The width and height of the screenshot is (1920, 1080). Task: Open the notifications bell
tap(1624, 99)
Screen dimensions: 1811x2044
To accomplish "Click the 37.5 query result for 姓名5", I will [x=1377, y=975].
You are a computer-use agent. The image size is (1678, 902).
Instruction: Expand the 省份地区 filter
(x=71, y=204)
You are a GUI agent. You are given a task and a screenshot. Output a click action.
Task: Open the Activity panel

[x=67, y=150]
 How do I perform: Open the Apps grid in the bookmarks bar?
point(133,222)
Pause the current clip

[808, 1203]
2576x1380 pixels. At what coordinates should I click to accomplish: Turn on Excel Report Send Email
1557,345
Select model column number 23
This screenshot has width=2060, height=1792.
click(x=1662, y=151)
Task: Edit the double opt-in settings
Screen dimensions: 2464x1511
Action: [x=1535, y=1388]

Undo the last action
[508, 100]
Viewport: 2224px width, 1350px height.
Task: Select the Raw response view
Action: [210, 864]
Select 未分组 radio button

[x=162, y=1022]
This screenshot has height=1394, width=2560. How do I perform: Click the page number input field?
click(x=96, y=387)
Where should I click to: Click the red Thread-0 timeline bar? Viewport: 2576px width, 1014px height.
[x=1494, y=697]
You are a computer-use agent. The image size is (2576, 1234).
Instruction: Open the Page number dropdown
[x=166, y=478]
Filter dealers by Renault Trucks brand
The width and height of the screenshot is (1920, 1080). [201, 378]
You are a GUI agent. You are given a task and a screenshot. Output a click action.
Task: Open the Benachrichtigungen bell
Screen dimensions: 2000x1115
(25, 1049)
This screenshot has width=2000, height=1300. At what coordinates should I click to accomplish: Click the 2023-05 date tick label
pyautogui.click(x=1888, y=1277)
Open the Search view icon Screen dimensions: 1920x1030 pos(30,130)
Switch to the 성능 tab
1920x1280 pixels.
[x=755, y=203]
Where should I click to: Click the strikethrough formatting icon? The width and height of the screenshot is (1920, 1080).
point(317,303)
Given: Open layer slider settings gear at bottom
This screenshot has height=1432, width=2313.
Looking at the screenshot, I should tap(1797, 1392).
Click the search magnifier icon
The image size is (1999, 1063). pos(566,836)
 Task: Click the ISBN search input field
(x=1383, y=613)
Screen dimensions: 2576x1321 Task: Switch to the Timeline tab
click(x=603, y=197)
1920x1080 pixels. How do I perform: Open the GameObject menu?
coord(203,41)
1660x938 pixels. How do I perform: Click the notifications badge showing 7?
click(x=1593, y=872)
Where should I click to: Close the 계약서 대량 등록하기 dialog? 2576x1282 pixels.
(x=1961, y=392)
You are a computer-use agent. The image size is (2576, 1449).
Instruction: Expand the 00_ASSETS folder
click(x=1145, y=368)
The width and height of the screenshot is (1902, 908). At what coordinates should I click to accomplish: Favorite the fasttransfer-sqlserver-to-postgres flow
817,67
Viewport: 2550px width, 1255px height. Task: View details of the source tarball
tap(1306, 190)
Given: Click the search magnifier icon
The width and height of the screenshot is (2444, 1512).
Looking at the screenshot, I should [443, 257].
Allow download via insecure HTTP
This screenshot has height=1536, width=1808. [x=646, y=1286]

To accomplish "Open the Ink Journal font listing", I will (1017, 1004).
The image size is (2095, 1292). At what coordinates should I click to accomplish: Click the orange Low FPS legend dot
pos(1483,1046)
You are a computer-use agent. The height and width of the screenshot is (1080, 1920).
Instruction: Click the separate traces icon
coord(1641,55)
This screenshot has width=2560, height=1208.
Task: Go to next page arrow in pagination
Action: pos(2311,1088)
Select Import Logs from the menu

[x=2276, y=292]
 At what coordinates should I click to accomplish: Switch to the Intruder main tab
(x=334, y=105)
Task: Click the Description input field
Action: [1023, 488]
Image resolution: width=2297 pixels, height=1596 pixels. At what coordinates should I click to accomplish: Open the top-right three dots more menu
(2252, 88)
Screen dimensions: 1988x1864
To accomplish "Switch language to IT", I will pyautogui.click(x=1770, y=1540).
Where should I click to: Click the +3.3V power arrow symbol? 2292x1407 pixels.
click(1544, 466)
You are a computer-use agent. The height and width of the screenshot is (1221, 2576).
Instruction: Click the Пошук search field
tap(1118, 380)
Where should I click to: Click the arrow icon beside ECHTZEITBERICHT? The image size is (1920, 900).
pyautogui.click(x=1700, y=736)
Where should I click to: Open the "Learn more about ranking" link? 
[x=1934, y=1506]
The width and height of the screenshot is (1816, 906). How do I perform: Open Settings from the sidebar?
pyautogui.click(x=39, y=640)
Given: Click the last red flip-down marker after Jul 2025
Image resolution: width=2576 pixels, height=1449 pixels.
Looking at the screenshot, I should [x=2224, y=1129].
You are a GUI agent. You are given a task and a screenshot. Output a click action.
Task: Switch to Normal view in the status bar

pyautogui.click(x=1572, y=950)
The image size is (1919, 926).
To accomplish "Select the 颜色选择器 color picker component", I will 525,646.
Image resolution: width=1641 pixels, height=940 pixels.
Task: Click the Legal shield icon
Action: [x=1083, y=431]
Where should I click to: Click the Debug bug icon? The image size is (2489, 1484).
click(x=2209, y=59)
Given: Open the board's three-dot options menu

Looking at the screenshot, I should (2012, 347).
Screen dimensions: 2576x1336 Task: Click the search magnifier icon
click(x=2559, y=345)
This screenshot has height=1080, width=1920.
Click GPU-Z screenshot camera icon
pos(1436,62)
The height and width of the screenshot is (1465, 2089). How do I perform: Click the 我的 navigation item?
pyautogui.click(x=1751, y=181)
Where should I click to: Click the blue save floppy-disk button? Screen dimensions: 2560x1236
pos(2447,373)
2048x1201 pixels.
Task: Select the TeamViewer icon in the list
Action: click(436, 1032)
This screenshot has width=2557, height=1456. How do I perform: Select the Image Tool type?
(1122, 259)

- [Exercise]: Set down each record again, exactly as written.

- [Written reply]:
The width and height of the screenshot is (1920, 1080). Task: Open the notifications bell
tap(1624, 99)
Screen dimensions: 1811x2044
To accomplish "Click the 37.5 query result for 姓名5", I will [x=1377, y=975].
You are a computer-use agent. The image size is (1678, 902).
Instruction: Expand the 省份地区 filter
(x=71, y=204)
You are a GUI agent. You are given a task and a screenshot. Output a click action.
Task: Open the Activity panel

[x=67, y=150]
 How do I perform: Open the Apps grid in the bookmarks bar?
point(133,222)
Pause the current clip

[808, 1203]
2576x1380 pixels. At what coordinates should I click to accomplish: Turn on Excel Report Send Email
1557,345
Select model column number 23
This screenshot has width=2060, height=1792.
click(x=1662, y=151)
Task: Edit the double opt-in settings
Screen dimensions: 2464x1511
Action: [x=1535, y=1388]

Undo the last action
[508, 100]
Viewport: 2224px width, 1350px height.
Task: Select the Raw response view
Action: [210, 864]
Select 未分组 radio button

[x=162, y=1022]
This screenshot has height=1394, width=2560. How do I perform: Click the page number input field?
click(x=96, y=387)
Where should I click to: Click the red Thread-0 timeline bar? Viewport: 2576px width, 1014px height.
[x=1494, y=697]
You are a computer-use agent. The image size is (2576, 1234).
Instruction: Open the Page number dropdown
[x=166, y=478]
Filter dealers by Renault Trucks brand
The width and height of the screenshot is (1920, 1080). [201, 378]
You are a GUI agent. You are given a task and a screenshot. Output a click action.
Task: Open the Benachrichtigungen bell
Screen dimensions: 2000x1115
(25, 1049)
This screenshot has width=2000, height=1300. At what coordinates should I click to accomplish: Click the 2023-05 date tick label
pyautogui.click(x=1888, y=1277)
Open the Search view icon Screen dimensions: 1920x1030 pos(30,130)
Switch to the 성능 tab
1920x1280 pixels.
[x=755, y=203]
Where should I click to: Click the strikethrough formatting icon? The width and height of the screenshot is (1920, 1080).
point(317,303)
Given: Open layer slider settings gear at bottom
This screenshot has height=1432, width=2313.
Looking at the screenshot, I should tap(1797, 1392).
Click the search magnifier icon
The image size is (1999, 1063). pos(566,836)
 Task: Click the ISBN search input field
(x=1383, y=613)
Screen dimensions: 2576x1321 Task: Switch to the Timeline tab
click(x=603, y=197)
1920x1080 pixels. How do I perform: Open the GameObject menu?
coord(203,41)
1660x938 pixels. How do I perform: Click the notifications badge showing 7?
click(x=1593, y=872)
Where should I click to: Close the 계약서 대량 등록하기 dialog? 2576x1282 pixels.
(x=1961, y=392)
You are a computer-use agent. The image size is (2576, 1449).
Instruction: Expand the 00_ASSETS folder
click(x=1145, y=368)
The width and height of the screenshot is (1902, 908). At what coordinates should I click to accomplish: Favorite the fasttransfer-sqlserver-to-postgres flow
817,67
Viewport: 2550px width, 1255px height. Task: View details of the source tarball
tap(1306, 190)
Given: Click the search magnifier icon
The width and height of the screenshot is (2444, 1512).
Looking at the screenshot, I should [443, 257].
Allow download via insecure HTTP
This screenshot has height=1536, width=1808. [x=646, y=1286]

To accomplish "Open the Ink Journal font listing", I will (1017, 1004).
The image size is (2095, 1292). At what coordinates should I click to accomplish: Click the orange Low FPS legend dot
pos(1483,1046)
You are a computer-use agent. The height and width of the screenshot is (1080, 1920).
Instruction: Click the separate traces icon
coord(1641,55)
This screenshot has width=2560, height=1208.
Task: Go to next page arrow in pagination
Action: pos(2311,1088)
Select Import Logs from the menu

[x=2276, y=292]
 At what coordinates should I click to accomplish: Switch to the Intruder main tab
(x=334, y=105)
Task: Click the Description input field
Action: [1023, 488]
Image resolution: width=2297 pixels, height=1596 pixels. At what coordinates should I click to accomplish: Open the top-right three dots more menu
(2252, 88)
Screen dimensions: 1988x1864
To accomplish "Switch language to IT", I will pyautogui.click(x=1770, y=1540).
Where should I click to: Click the +3.3V power arrow symbol? 2292x1407 pixels.
click(1544, 466)
You are a computer-use agent. The height and width of the screenshot is (1221, 2576).
Instruction: Click the Пошук search field
tap(1118, 380)
Where should I click to: Click the arrow icon beside ECHTZEITBERICHT? The image size is (1920, 900).
pyautogui.click(x=1700, y=736)
Where should I click to: Open the "Learn more about ranking" link? 
[x=1934, y=1506]
The width and height of the screenshot is (1816, 906). How do I perform: Open Settings from the sidebar?
pyautogui.click(x=39, y=640)
Given: Click the last red flip-down marker after Jul 2025
Image resolution: width=2576 pixels, height=1449 pixels.
Looking at the screenshot, I should [x=2224, y=1129].
You are a GUI agent. You are given a task and a screenshot. Output a click action.
Task: Switch to Normal view in the status bar

pyautogui.click(x=1572, y=950)
The image size is (1919, 926).
To accomplish "Select the 颜色选择器 color picker component", I will 525,646.
Image resolution: width=1641 pixels, height=940 pixels.
Task: Click the Legal shield icon
Action: [x=1083, y=431]
Where should I click to: Click the Debug bug icon? The image size is (2489, 1484).
click(x=2209, y=59)
Given: Open the board's three-dot options menu

Looking at the screenshot, I should (2012, 347).
Screen dimensions: 2576x1336 Task: Click the search magnifier icon
click(x=2559, y=345)
This screenshot has height=1080, width=1920.
Click GPU-Z screenshot camera icon
pos(1436,62)
The height and width of the screenshot is (1465, 2089). How do I perform: Click the 我的 navigation item?
pyautogui.click(x=1751, y=181)
Where should I click to: Click the blue save floppy-disk button? Screen dimensions: 2560x1236
pos(2447,373)
2048x1201 pixels.
Task: Select the TeamViewer icon in the list
Action: click(436, 1032)
This screenshot has width=2557, height=1456. How do I perform: Select the Image Tool type?
(1122, 259)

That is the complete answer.